The mac_group_t structure has a mac_intr_t member embedded as its
mgi_intr member. At this time, this member has not been documented as
it's not clear that most drivers have a use for it. From my rough
understanding, it allows some group-level interrupt management and
synchronization; however, it doesn't really seem to be used by drivers
in general.
At this time, I wouldn't remove it, but I would not endorse its use.
This section represents open questions that we still have on the current
proposed design. Some of these, like the mac_intr_t we should answer
sooner rather than later.
The mac_intr_t structure presents an interesting conundrum as it is a
fixed size structure that is embedded inside of the mac_ring_info_t and
mac_group_info_t structures. There are a few different options here.
-
Transform the
mac_ring_info_tandmac_group_info_tstructures into having pointers to themac_intr_tstructures. -
Deal with them in the same extensibility format as we described above as part of the other structures.

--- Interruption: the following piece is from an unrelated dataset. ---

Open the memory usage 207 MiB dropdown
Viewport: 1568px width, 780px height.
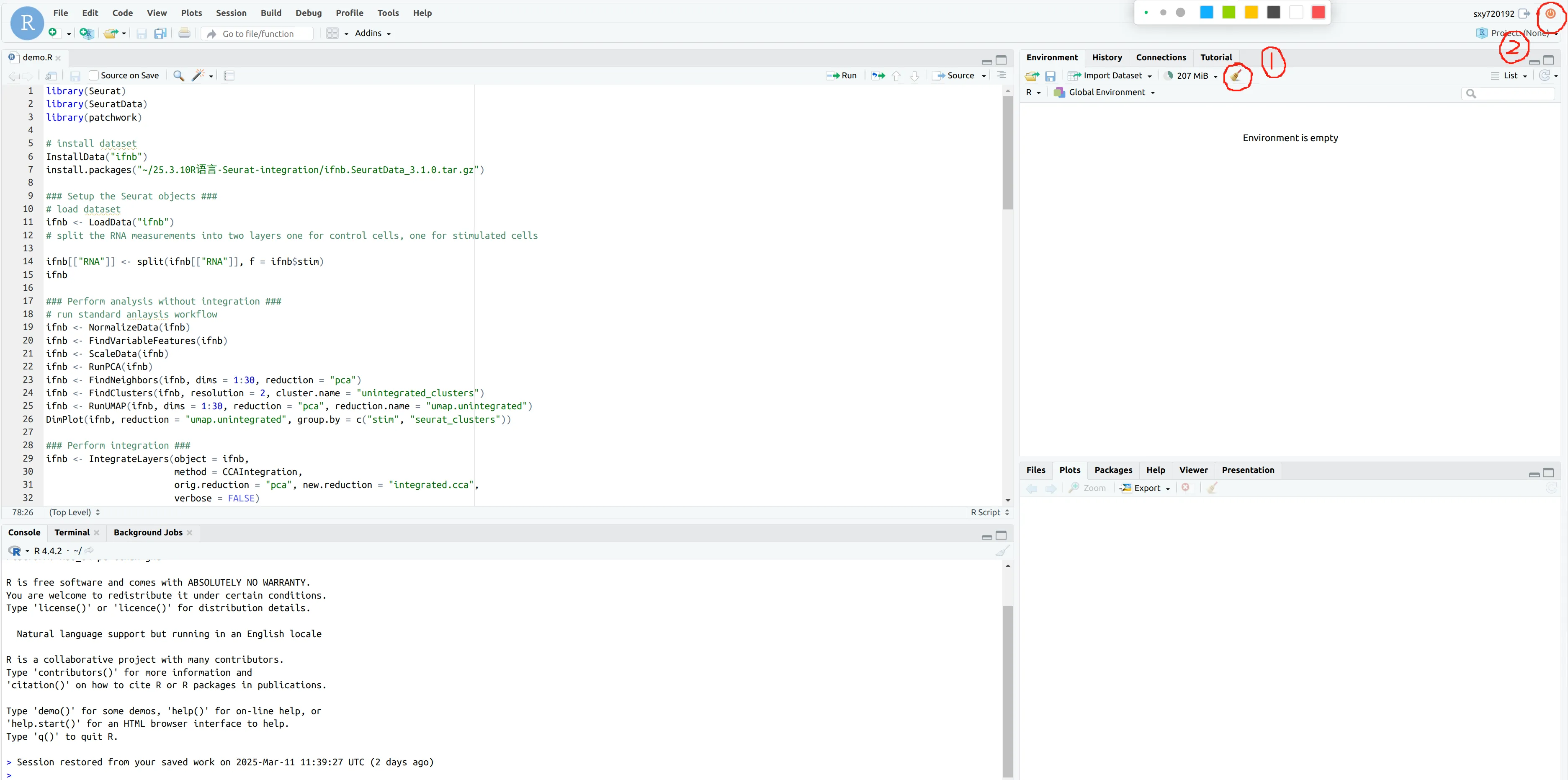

I believe option one will be better in the long-term. It will cause more churn in existing drivers in the gate; however, now seems the time to pay this cost.
Today, there exists a type called the mac_ring_driver_t. This value is
set based on filling in rings. While some of the function callbacks use
and leverage this, not all of them do. Importantly, neither the
mri_send or mri_poll entry points do. I propose that while we're
here, we normalize this such that they all either use the same void *
or use the mac_ring_driver_t. I do not have a strong preference
towards one or the other and would welcome feedback as to what approach
we should take.
It's worth starting to think about tagging and stripping in the context of this and how we would evolve this. I think that we would start by introducing two flags that we could assign on the group information structure:
MAC_RING_STRIP_VLANMAC_RING_INSERT_VLAN
MAC_RING_STRIP_VLAN flag indicates that the hardware has the
capability to strip the VLAN tags when receiving frames on a given
group. We might leverage this by then passing a flag requesting it on
the different VLAN filter entry points.
The MAC_RING_INSERT_VLAN flag indicates that the hardware has the
capability to insert a VLAN tag when transmitting frames on the
given group. It's less clear how this would fit into the broader
transmit framework. For example, we may want to treat this like the
checksum information and store it on a per-mblk basis or we may want to
just say that we'll use this on a fully classified ring.
While neither of these is required at this time, it's useful to think through what features like these may look like.